Cependant, cette “avancée” soulève des interrogations. Le professeur Jean-Paul Durand, éthicien des médias, met en garde :
« Si l’IA est un outil puissant, elle ne doit pas remplacer le jugement humain. Le risque de créer une ‘bulle de filtrage’ algorithmique est réel.«
Mais n’y sommes-nous pas déjà, dans cette époque de scission entre les peuples à causes des bulles de filtrage ? Est-on en train de résoudre un problème par un problème ?
Sommet de l’IA : entre besoin de coopération et financements privés !
En attendant, il y a peu se déroulait le sommet de l’Intelligence artificielle du 6 au 11 février 2025 à Paris. À cette occasion d’ailleurs, le besoin d’une technologie plus frugale a été largement occulté. Pourtant, c’est également un enjeu majeur, puisque « Les centres de données (data centers) liés à l’IA et aux crypto-monnaies ont consommé près de 460 TWh (460×1012 Wh) d’électricité en 2022, soit environ 2% de la production mondiale. De nombreux experts s’accordent à dire que ce pourcentage aura vraisemblablement doublé d’ici 2026 ».
Tandis que Macron y présentait sa dernière levée de fonds “pour des projets de développement de l’IA ” : 109 milliards d’euros d’investissements, essentiellement étrangers – avec comme investisseurs l’Arabie saoudite – une table ronde spécifique a été consacrée à l’utilisation de l’IA pour “protéger les démocraties contre les cyberattaques et la manipulation de l’information”.
La CNIL (Commission Nationale de l’Informatique et des Libertés) a participé activement au sommet pour promouvoir une IA respectueuse des droits fondamentaux, en mettant l’accent sur la transparence et la protection des données.
“Les Big Tech [ndlr : les géants de la tech ou GAFAM] ont une grosse responsabilité sur ces sujets «
souligne la présidente du CNIL, Marie-Laure Denis, dont l’institution a publié en avril ses premières recommandations sur l’IA. Ces entreprises doivent être particulièrement transparentes au sujet des données qu’elles utilisent afin que les utilisateurs puissent avoir confiance.”
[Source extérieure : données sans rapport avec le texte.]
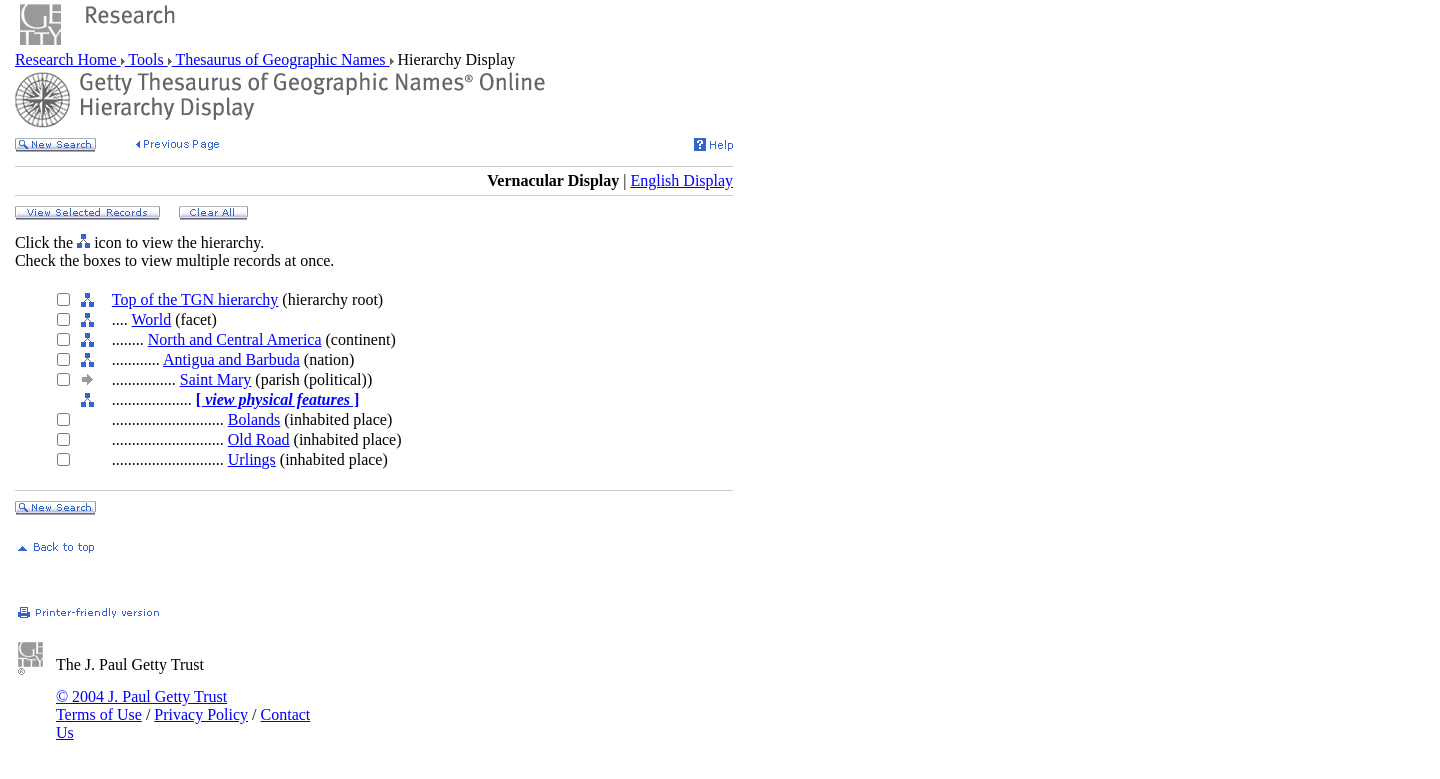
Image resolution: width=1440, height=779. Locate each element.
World (152, 319)
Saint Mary (216, 379)
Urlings (252, 459)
Sans surprise, le sommet a également exploré l’utilisation de l’IA elle-même comme outil de lutte contre la désinformation, notamment pour la détection automatisée des faux contenus et le fact-checking automatisé. L’importance de l’éducation aux médias et de la sensibilisation du public aux risques de la désinformation a été soulignée, mais rien de concret n’a été avancé.
Edgars Rinkevics, le président de la Lettonie, rappelle l’enjeu premier de cette réunion : “ Lors du prochain cycle d’élections, l’IA ne sera pas seulement utilisée pour créer des deepfakes, mais pour analyser des comportements politiques des citoyens.”.
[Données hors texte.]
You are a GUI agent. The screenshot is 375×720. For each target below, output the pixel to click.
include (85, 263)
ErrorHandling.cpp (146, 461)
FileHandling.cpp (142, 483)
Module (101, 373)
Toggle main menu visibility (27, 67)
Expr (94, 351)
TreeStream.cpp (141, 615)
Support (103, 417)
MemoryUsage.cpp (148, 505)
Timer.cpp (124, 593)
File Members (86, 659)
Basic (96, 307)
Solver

Quant à Meredith Whittaker, présidente de Signal, qui milite pour les technologies open source, elle prend le contre-pied en demandant qui, dans la salle, a entendu parler de Recall, un programme développé par Microsoft, permettant de mémoriser l’activité d’un appareil en prenant des captures d’écran toutes les cinq secondes. Seules quelques mains se lèvent.
“ Nous avons désespérément besoin de davantage de coopération sur l’IA, assure Mathias Cormann, secrétaire général de l’OCDE, qui a lancé une plateforme sur le sujet. Nous faisons face chaque jour à de nouveaux risques, les gouvernements doivent travailler avec des plateformes de confiance, qui ont la connaissance de ces sujets, et nous avons besoin d’une gouvernance globale et cohérente qui cessent de nier le droit citoyen à une information rigoureuse.
À défaut d’en être là, et pendant que de grands journaux licencient leur rédaction au profit de l’IA, de nombreux médias indépendants (comme ici chez Mr Mondialisation) affirment des positions fortes et des lignes éditoriales de plus en plus claires contre l’usage de cet outil dans leur contenu journalistique, permettant a minima à l’internaute de s’abonner à un flux plus fiable d’information.